Certes, l’étude de Goldman Sachs est basée sur une modélisation et une simulation des évolutions économiques et dans le chapitre-3 a été souligné le fait qu’il convenait de ne pas confondre le résultat de calculs informatiques avec la réalité. Mais il est vrai aussi que ce type de prévisions est très utile pour dégager des tendances. Ici, la tendance est claire : la Chine et l’Inde, qui étaient des puissances économiques majeures jusqu’au 18ème siècle, sont en bonne voie de retrouver le sommet de la hiérarchie des nations à l’horizon 2050. Les deux autres pays qui apparaissent dans le sigle BRIC, la Russie et le Brésil, sont également sur une trajectoire ascendante, mais moins rapide, qui devrait cependant les conduire, selon Goldman Sachs, à rejoindre de Japon dans un groupe de trois « poursuivants », pour employer le langage des courses cyclistes, loin devant le « peloton » à la tête duquel se trouvent les nations européennes, pour l’instant désunies.

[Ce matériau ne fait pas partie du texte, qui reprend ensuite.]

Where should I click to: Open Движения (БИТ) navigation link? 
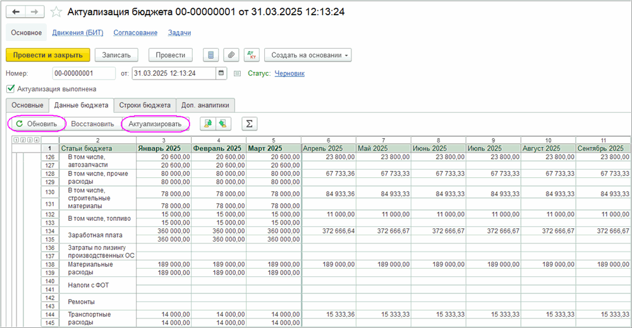point(78,32)

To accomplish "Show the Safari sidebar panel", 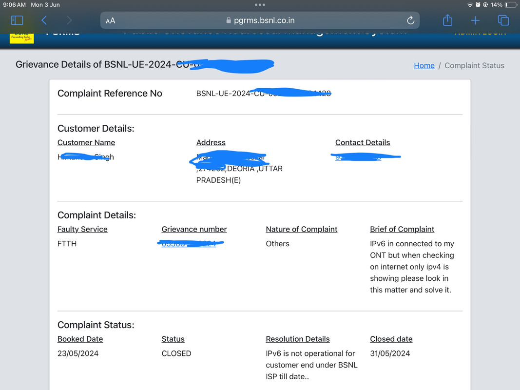I will (x=17, y=20).
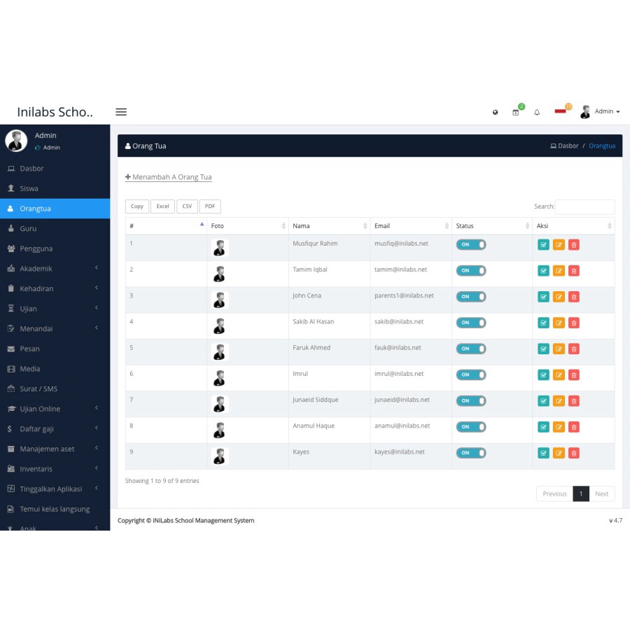Open the calendar icon with green badge
630x630 pixels.
516,112
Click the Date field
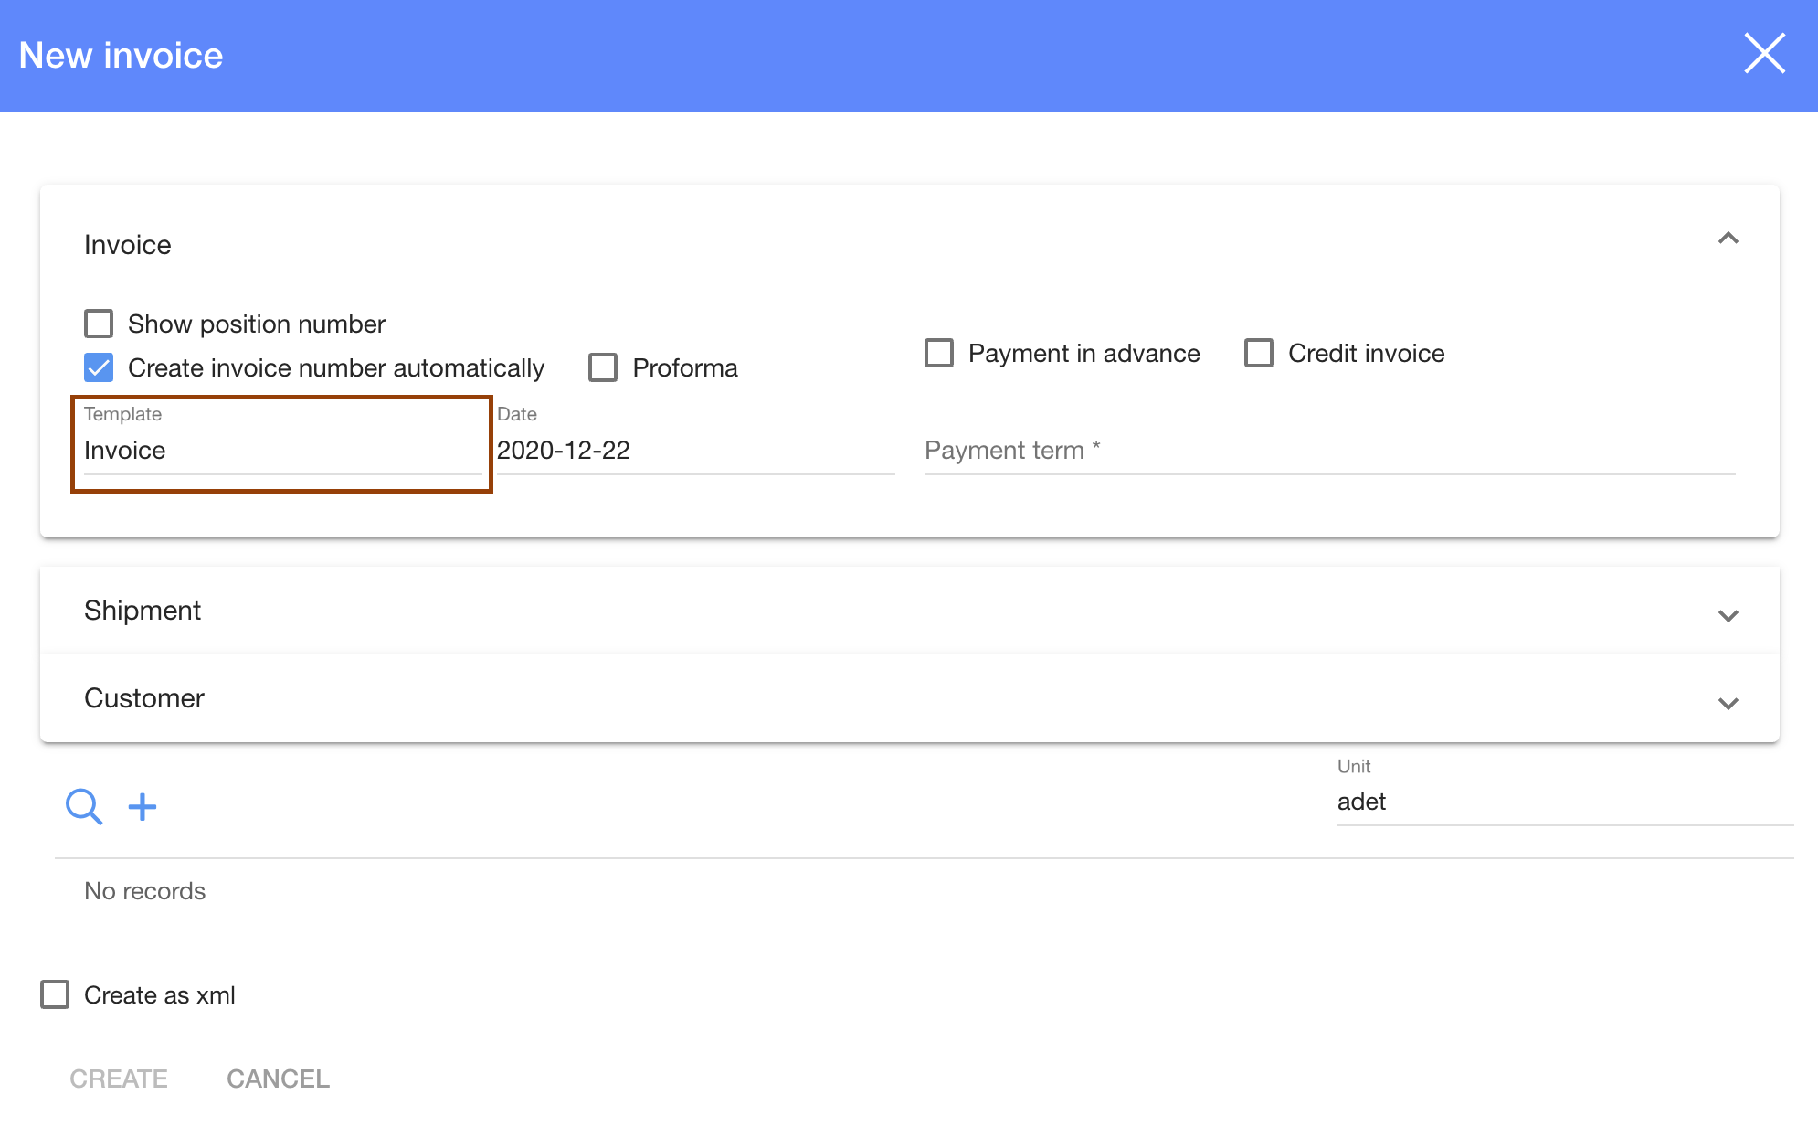The image size is (1818, 1137). (694, 451)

Le concept de « BRIC » a-t-il un sens au-delà d’une montée simultanée dans le classement de la richesse mondiale ? A priori, ce n’est pas le cas : le Brésil, la Russie, l’Inde et la Chine sont des pays très différents les uns des autres, sur le plan de la culture, des ressources, du régime politique et des ambitions. Cela ne les a pas empêchés de se réunir en juin 2009, lors du « sommet des BRIC » organisé par Vladimir Poutine en Russie. Cette rencontre aura-t-elle une suite, qui pourrait être la constitution d’une sorte de « bloc » permettant aux quatre pays, ensemble, de peser plus lourd sur la scène internationale ? On peut en douter compte tenu de la divergence des intérêts et aussi du fait que d’autres nations, laissées de côté dans l’analyse initiale de Goldman Sachs, vont aussi s’élever dans la hiérarchie mondiale. Un nouveau concept a d’ailleurs été défini par la banque américaine : le N-11[7] (« N » pour : « Next Eleven », ce qui signifie « les onze prochains »).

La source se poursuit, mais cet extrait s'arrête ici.